Friday, January 22, 2010

Symbolism & Ownership

In class, we discussed the symbols of the "Old West," including the axe and the log cabin. Both were surprising to me. Along with many others I am sure, I would have thought that the rifle would replace the axe. However, I can see how an axe would be more fitting.
This was a time when the settlers were coming into America and settling. They had to make homes for themselves, barns for their animals, etc. While a rifle would protect them, the axe would give them their living.
There was also some discussion of the log cabin, though I'm not so sure I understand the full significance of it as a symbol. I could somewhat understand it because of the popularity of the time. The log cabin was what they had to live in. They did not have the material for brick houses or such. They had wood and a lot of it. They had to clear away trees to make room for their homes, and I could see it as convenient to just turn those trees into homes instead of just piling them up somewhere else.
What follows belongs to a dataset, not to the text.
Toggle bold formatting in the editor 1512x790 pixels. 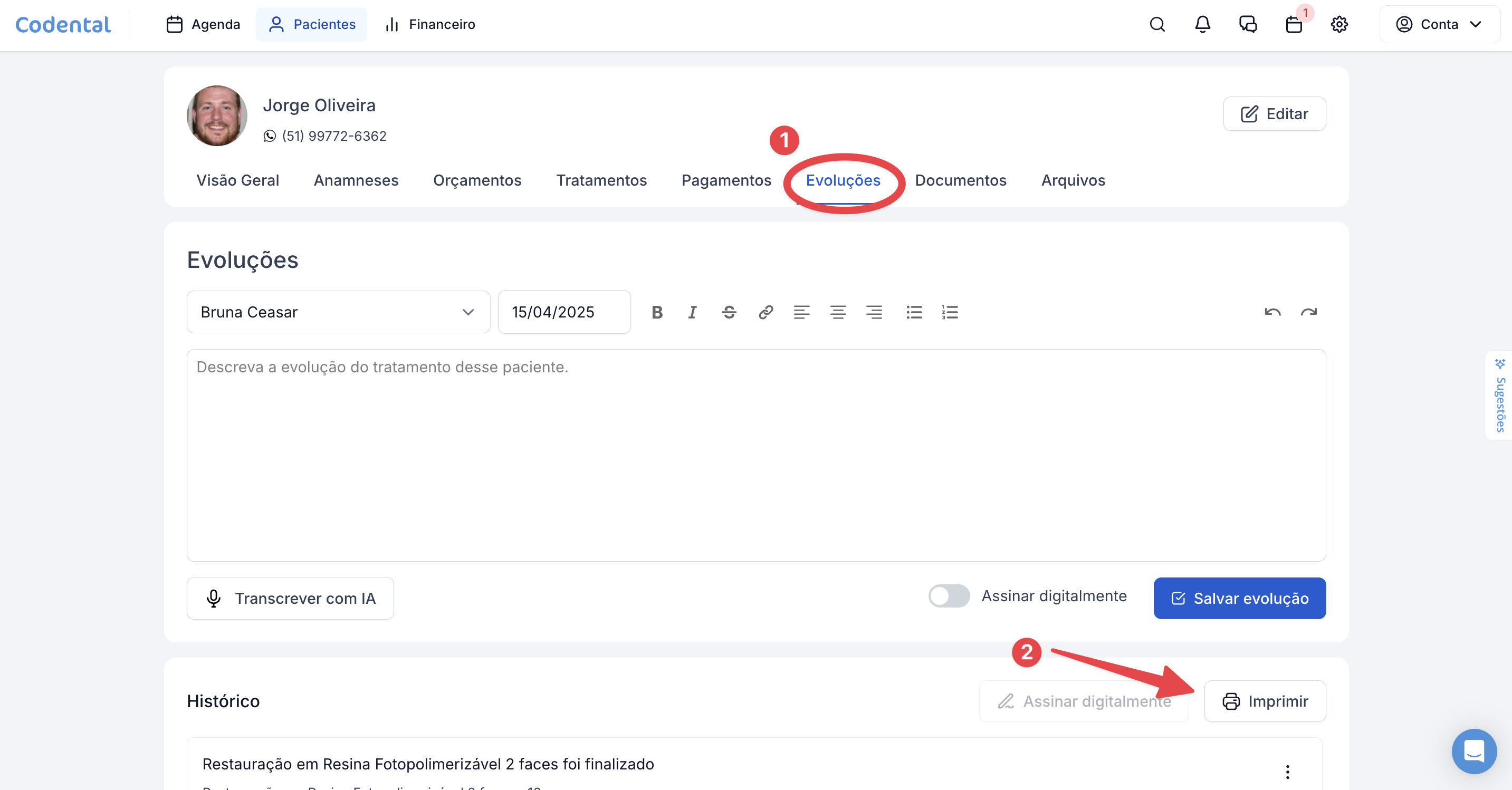point(657,312)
One interesting concept brought up in class was what some believed qualified people for ownership of land. Among the beliefs of John Locke was that of owning whatever one put labor into. The settlers came to share this belief. I must agree with them to an extent. If you work on something then you have placed your mark, so to speak, upon it forever. You share some ownership because you helped bring it into existence or helped to improve it. However, if you sell it, it is no longer yours.
The settlers decided to take the land from the Native-Americans with this belief as one of their justifications. The settlers believed that the Native-Americans were not using the land to its fullest. Therefore, under this belief (which may or may not have been shared by the Native-Americans), they claimed ownership of the land when they began the back-breaking work on the land, creating factories, railroads, etc. Looking at this, I find it a little ironic. Before the settlers came, the land was flourishing. It was a jungle and the people (the Native-Americans) lived in harmony with the land. However, once the settlers arrived, they started chopping down trees, burning forests, etc--killing the land. They changed the land completely from the jungle it once was and put it on the path to the world we see today with its ever-diminishing forests.